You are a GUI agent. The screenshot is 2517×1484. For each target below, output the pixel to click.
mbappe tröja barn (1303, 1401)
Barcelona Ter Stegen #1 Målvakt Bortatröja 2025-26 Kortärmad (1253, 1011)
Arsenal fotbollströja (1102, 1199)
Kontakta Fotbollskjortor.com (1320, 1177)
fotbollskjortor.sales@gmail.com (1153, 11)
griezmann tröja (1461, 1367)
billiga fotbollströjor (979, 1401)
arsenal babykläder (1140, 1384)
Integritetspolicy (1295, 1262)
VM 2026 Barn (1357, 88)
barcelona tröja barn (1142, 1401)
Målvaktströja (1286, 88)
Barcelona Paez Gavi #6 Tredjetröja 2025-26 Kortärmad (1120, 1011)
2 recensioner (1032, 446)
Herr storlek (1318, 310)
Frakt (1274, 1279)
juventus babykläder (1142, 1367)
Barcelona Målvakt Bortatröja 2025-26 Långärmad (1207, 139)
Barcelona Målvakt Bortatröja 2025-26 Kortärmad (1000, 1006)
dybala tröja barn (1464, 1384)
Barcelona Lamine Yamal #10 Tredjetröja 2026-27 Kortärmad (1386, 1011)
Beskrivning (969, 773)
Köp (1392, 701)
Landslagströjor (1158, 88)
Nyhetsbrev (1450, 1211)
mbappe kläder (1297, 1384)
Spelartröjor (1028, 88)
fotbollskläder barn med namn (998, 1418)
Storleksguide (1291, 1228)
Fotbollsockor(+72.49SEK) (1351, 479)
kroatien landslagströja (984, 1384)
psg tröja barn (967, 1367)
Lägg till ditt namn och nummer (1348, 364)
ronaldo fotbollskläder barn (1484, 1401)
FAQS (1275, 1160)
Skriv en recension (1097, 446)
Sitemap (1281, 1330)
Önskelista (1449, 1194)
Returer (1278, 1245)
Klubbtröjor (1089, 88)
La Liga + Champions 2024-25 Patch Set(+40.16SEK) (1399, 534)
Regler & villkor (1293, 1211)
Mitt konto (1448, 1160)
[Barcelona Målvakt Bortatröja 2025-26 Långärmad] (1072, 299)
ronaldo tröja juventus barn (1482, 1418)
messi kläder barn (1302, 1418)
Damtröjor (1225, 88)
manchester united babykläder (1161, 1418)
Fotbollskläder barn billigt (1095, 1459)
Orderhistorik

Exercise:
For the string "babykläder", find every line of the material that contains it, and copy each one.

Result for this task:
arsenal babykläder (1140, 1384)
juventus babykläder (1142, 1367)
manchester united babykläder (1161, 1418)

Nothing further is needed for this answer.